Thomas Joyner, general manager of Nash Produce Co., Nashville, said processing demand keeps increasing.
He said there is a lot of opportunity to increase processing demand.
Joyner points to Burger King adding sweet potato fries to its menus and noted how the Sonic Drive-Ins are adding sweet potato Tater Tots.
“There’s a lot of opportunity for sweet potatoes to gain footing and really do well.,” Joyner said. “Retail stores have end caps of waffle fries and hash browns. Five years ago, you couldn’t find a bag of (frozen) sweet potatoes. It’s set to itself and is the new potato. Everything they’ve done with russets, they’re doing with sweet potatoes. It’s added an entirely different facet to the industry.”
Joyner said processing demand constitutes about 12% of Nash’s sales.
Grower-shippers say the explosion of value-added fresh-cut product along with frozen cubes, mesh and other processed products help boost fresh sales.
“The fresh is growing really big because the frozen sweet potato french fry has been a big category in the U.S.,” said George Wooten, president of Wayne E. Bailey Produce Co., Chadbourn. “Processing helps grow fresh. A lot of these processors have a lot of money. They have been advertising in magazines. Any time you use the word sweet potato, it helps all categories.”
Stewart Precythe, president and chief executive officer of Southern Produce Distributors Inc., Faison, said some giant food processors supply McDonald’s and other quick-service outlets with french fried sweet potatoes and other products.

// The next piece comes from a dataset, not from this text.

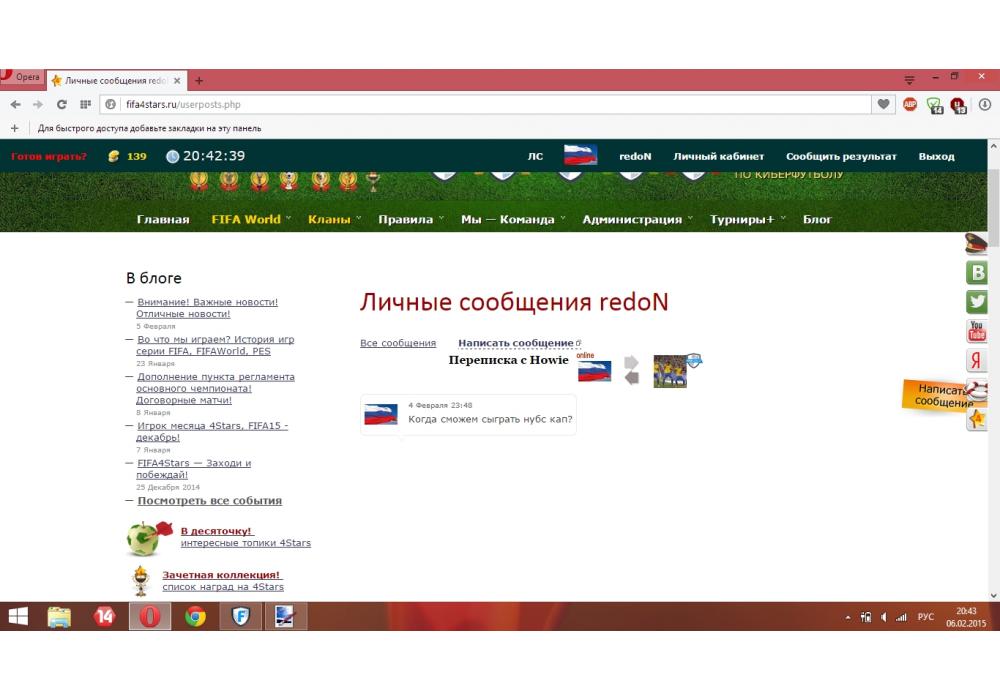The height and width of the screenshot is (700, 1000).
Task: Click the Выход logout link
Action: (936, 157)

“It used to be mostly baby food,” Precythe said. “Now, all segments of the processed industry are interested. I don’t know any segment of the processed industry that’s not looking at them or getting into them.”
Burch Farms, Faison, is seeing an increasing pull from processed market buyers.
“We have already had our meetings with people this year, booking poundings,” Jimmy Burch Jr., salesman, said in late August. “They’re all saying they may need more this year than last year. They’re being very aggressive going after new customers and expanding the deal.”
Processing demand constitutes 35% to 40% of Burch’s sales and represents a growing segment, he said.